Bis vor wenigen Jahren ein regelrechter Schwarzenbach-Hype anbrach. Mehrere Biografien sind seitdem zu Schwarzenbach erschienen – mehr als zu Anna Seghers, Annemarie Fleißer, Irmgard Keun, Erika Mann oder Ricarda Huch, um nur einige Autorinnen ihrer Zeit zu nennen. Die Dissertationsmaschine lief zur gleichen Zeit auf Hochtouren. Mit anderen Worten: aus dem hässlichen Entlein entwickelte sich binnen kurzem ein veritabler Literatenschwan.

Nun bedeutet die intensive Auseinandersetzung der Literaturwissenschaft und vor allem der Biografistik nicht notwendig, dass ein Autor auch etwas taugt. Zahlreiche Texte sind deshalb Untersuchungsgegenstand, weil sie konzeptionell, kulturell oder intellektuell aufschlussreich, interessant oder einfach nur notwendig sind. (Die immer wieder gerade Studienanfängern vorgegaukelte notwendige Identifikation mit dem Gegenstand, nicht mit dem Gewerbe, zeugt eben nicht nur von geringer Professionalität, sondern funktioniert oft genug auch nicht.)

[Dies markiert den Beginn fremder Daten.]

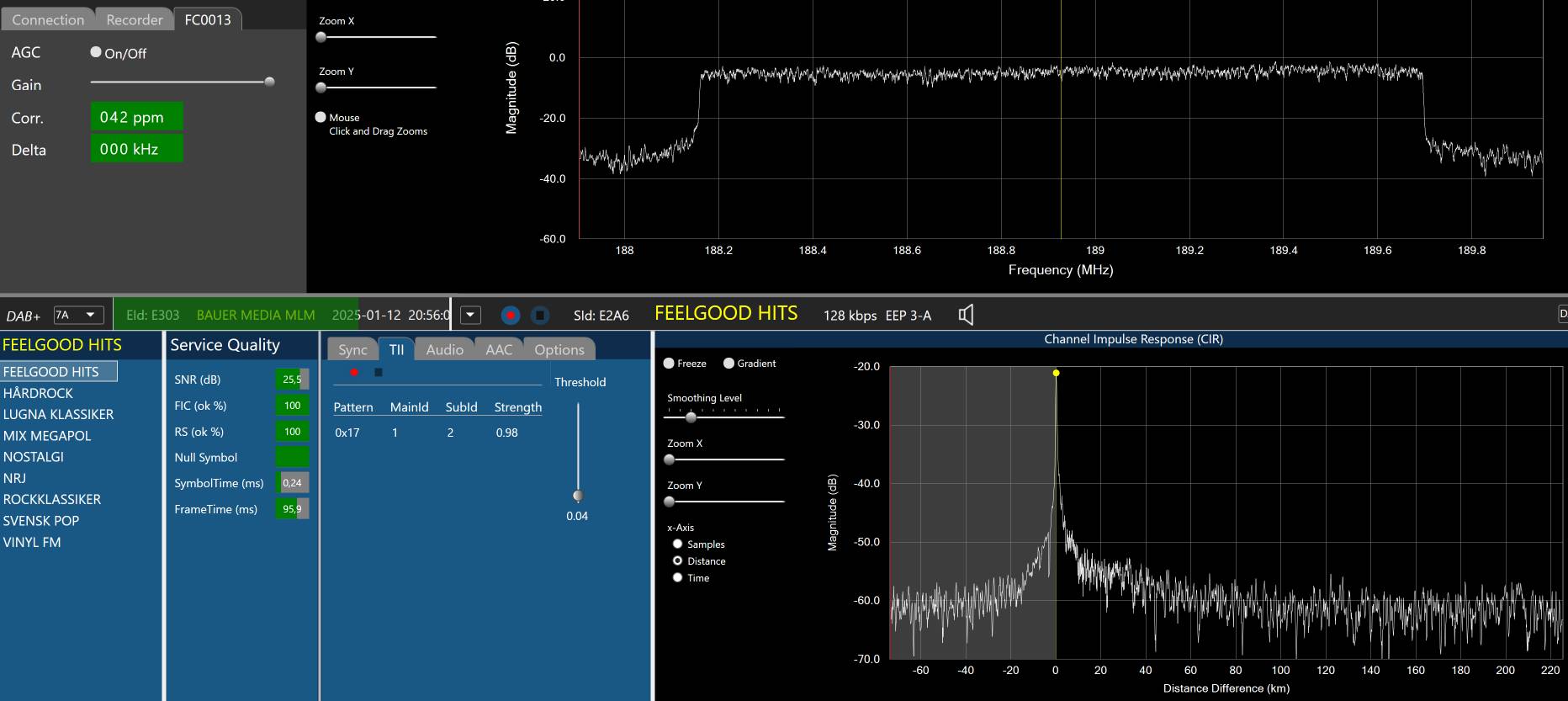The image size is (1568, 701).
Task: Mute audio with the speaker icon
Action: tap(966, 315)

Wie aber verhält es sich nun im Falle Schwarzenbachs?

Mit Walter Fähnders hat die Edition Ebersbach einen ausgewiesenen Kenner des Werks Schwarzenbachs gewinnen können, der zudem schon in der Vergangenheit Autoren ausgegraben hat, auf die aufmerksam zu machen sich lohnte. Zu erinnern ist nur an Ruth Landshoff-Yorck, deren Werk zwischen Avantgarde und Kolportage anzusiedeln ist und aus deren Nachlass Fähnders kürzlich wieder einen Text ediert hat (Ruth Landshoff-Yorck: In den Tiefen der Hölle. Aviva, Berlin 2010).

Nun also Annemarie Schwarzenbach. Ihre literarische Karriere begann zu einem relativ ungünstigen Zeitpunkt. Die 1908 in Zürich geborene Schwarzenbach wurde als 25-Jährige von ihrem wichtigsten literarischen und lebensweltlichen Bezugsraum getrennt, Berlin. Die nationalsozialistische Machtübernahme unterbrach die gerade beginnende literarische Karriere und gab ihr eine besondere Wendung, die sich in der vorliegenden Textsammlung zeigt. Schwarzenbach begann mit einer regen Reisetätigkeit, die sie insbesondere in den Orient führte, und sie begann in der Schweizer Presse zu publizieren, die jedoch einigermaßen randständig war. Zahlreiche Reportagen und Erzählungen sind seitdem den Orientreisen gewidmet – Fähnders hatte entsprechend viel Material, aus dem er auswählen konnte und aus dem auszuwählen sich lohnte. Die in diesem Band präsentierten Texte folgen allesamt den Erstdrucken, vor allem in der Schweizer Presse, oder ihrem Orientreisebuch „Winter in Vorderasien“ von 1934. Damit lösen sich Fähnders und der Verlag von der unseligen Neigung moderner Verlage, ältere Texte in angepasster Form ihrem Publikum vorzulegen.

Darüber hinaus hat Fähnders aber einen sehr eigenen, geradezu waghalsigen Versuch unternommen, indem er nämlich die Texte Schwarzenbachs in einer so nie dagewesenen Zusammenstellung präsentiert. Das Risiko solcher Eingriffe besteht schlichtweg darin, dass damit eine Autorin und ein Textkosmos entstehen, den es so nie gegeben hat. Ein Anachronismus, der im günstigen Fall zu etwas führt wie der Idealform dessen, was hätte sein können. Im schlechteren jedoch Texte und Autorin von ihren Ursprüngen löst.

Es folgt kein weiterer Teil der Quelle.